Marc,
Thank you for explanations. I appreciate your time. I also appreciate people on list have given me, including Michael, Ferenc and others. I don't even recall everyone's name. I am thinking about giving up, though.
I even have hard time understanding your messages, let alone OpenLDAP configuration steps.
I do have entries for each database. If my suffix is, for example dc=test,dc=org, administrator would be cn=admin,dc=test,dc=org Administrators have manage access to their databases. This part is working fine. I add and remove records as needed. You also wrote one per database - this is exactly what I have. Unfortunately, despite all the help, I don't see how this is relevant.
The advice to read documentation is great. In fact, i never hurt.
I am happy to offer a bounty to person who can configure this. I need to keep my setup with one config databases with multiple DITs. I need each DIT database to work as today - be managed by an authenticated local/suffix root user. I need a way to alter records in any/every DIT database using another root - one that would work on ALL DITs. If someone could do this before Sunday morning, please contact me to discuss compensation. If I don't get to a result by Sunday morning, I have to start changing the architecture so I can show something on Monday. :)
Sincerely,
Igor Shmukler
On Fri, Mar 20, 2015 at 1:09 PM, Marc Patermann hans.moser@ofd-z.niedersachsen.de wrote:
Igor,
Igor Shmukler schrieb (20.03.2015 11:59 Uhr):
- or make your first steps with ACLs and another user entry.
What do I do here?
read about ACL in the man pages and the admin guide!?

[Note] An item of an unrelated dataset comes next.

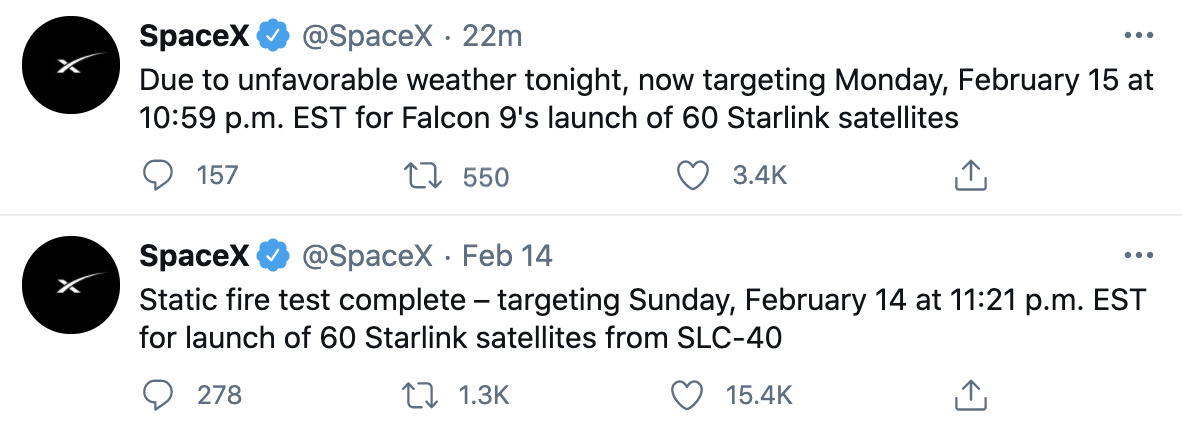Open the @SpaceX handle in second tweet
This screenshot has height=424, width=1182.
(367, 256)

Do you need multiple mappings?
I understand that config database would allow me to have unto fifty mapping. I just don't understand those could work for my need.
As you are one user on your system, this maps to one user in ldap with olcAuthzRegexp. As Micheal already posted:
authz-regexp "gidNumber=0\+uidNumber=0,cn=peercred,cn=external,cn=auth" "cn=root,dc=example,dc=com"

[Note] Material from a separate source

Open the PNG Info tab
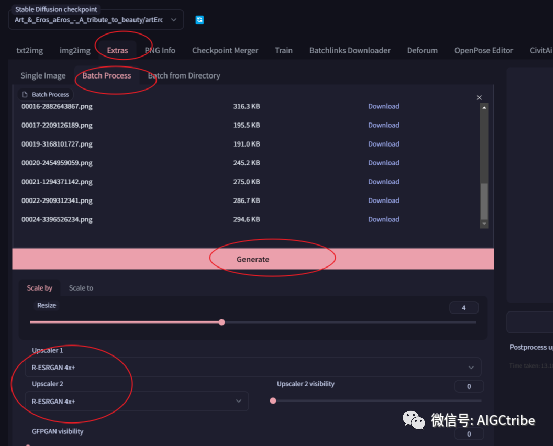Image resolution: width=553 pixels, height=446 pixels. click(160, 50)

uid 0 (from your system) maps to ldap entry cn=root,dc=example,dc=com.
I don't understand how this COULD work. Please explain why admin in DIT 1 would have manage right to DIT 2.
He don't have to! But he can.
Go back to:
- Configure a rootdn with rootpw for each database. Use this to authenticate to slapd und modify things. This works? Fine, go on.
- Create a user entry inside your DIT _for every database admin you want_. Use _these entries_ as rootdn (one per database!). This works? Fine, go on.
- Delete the rootdn from config and make the user entry admin by an ACL.